**Entries shown:**
== == ==

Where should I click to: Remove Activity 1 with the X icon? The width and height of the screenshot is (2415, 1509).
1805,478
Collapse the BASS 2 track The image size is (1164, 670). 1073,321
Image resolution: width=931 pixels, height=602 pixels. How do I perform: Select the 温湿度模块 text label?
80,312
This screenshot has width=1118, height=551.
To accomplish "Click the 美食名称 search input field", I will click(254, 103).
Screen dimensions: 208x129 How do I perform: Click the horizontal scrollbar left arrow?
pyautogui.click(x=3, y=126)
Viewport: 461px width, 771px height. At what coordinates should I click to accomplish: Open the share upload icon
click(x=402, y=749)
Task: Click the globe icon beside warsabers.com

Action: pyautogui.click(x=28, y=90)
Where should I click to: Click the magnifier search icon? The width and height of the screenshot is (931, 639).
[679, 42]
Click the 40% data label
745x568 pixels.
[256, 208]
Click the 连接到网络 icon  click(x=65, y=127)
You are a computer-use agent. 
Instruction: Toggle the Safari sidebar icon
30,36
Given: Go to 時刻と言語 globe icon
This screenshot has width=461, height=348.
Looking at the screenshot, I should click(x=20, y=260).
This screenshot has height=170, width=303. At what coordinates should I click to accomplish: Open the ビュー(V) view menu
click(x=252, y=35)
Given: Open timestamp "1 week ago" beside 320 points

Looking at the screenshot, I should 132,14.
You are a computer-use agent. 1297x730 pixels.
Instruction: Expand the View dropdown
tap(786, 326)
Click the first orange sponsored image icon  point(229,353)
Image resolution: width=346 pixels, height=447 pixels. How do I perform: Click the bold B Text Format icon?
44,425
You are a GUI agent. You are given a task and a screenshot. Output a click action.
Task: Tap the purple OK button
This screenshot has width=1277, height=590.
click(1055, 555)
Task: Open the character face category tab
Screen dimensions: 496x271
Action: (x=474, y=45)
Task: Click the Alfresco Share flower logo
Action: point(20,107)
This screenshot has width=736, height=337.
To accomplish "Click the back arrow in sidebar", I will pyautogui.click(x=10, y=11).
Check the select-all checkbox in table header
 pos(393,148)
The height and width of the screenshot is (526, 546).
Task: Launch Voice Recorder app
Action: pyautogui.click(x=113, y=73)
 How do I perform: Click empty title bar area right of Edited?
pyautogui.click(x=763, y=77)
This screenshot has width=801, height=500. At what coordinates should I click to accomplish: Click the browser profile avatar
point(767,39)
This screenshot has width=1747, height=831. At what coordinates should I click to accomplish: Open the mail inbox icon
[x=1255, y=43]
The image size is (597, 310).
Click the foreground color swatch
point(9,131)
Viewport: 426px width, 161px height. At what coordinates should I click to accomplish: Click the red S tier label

== == ==

Reproduce everything in the listing from the line containing "Screen dimensions: 208x129" down to the line containing "will pyautogui.click(x=10, y=11).", both of those lines included.

**Finished exercise:**
Screen dimensions: 208x129 How do I perform: Click the horizontal scrollbar left arrow?
pyautogui.click(x=3, y=126)
Viewport: 461px width, 771px height. At what coordinates should I click to accomplish: Open the share upload icon
click(x=402, y=749)
Task: Click the globe icon beside warsabers.com

Action: pyautogui.click(x=28, y=90)
Where should I click to: Click the magnifier search icon? The width and height of the screenshot is (931, 639).
[679, 42]
Click the 40% data label
745x568 pixels.
[256, 208]
Click the 连接到网络 icon  click(x=65, y=127)
You are a computer-use agent. 
Instruction: Toggle the Safari sidebar icon
30,36
Given: Go to 時刻と言語 globe icon
This screenshot has width=461, height=348.
Looking at the screenshot, I should click(x=20, y=260).
This screenshot has height=170, width=303. At what coordinates should I click to accomplish: Open the ビュー(V) view menu
click(x=252, y=35)
Given: Open timestamp "1 week ago" beside 320 points

Looking at the screenshot, I should 132,14.
You are a computer-use agent. 1297x730 pixels.
Instruction: Expand the View dropdown
tap(786, 326)
Click the first orange sponsored image icon  point(229,353)
Image resolution: width=346 pixels, height=447 pixels. How do I perform: Click the bold B Text Format icon?
44,425
You are a GUI agent. You are given a task and a screenshot. Output a click action.
Task: Tap the purple OK button
This screenshot has width=1277, height=590.
click(1055, 555)
Task: Open the character face category tab
Screen dimensions: 496x271
Action: (x=474, y=45)
Task: Click the Alfresco Share flower logo
Action: point(20,107)
This screenshot has width=736, height=337.
To accomplish "Click the back arrow in sidebar", I will pyautogui.click(x=10, y=11).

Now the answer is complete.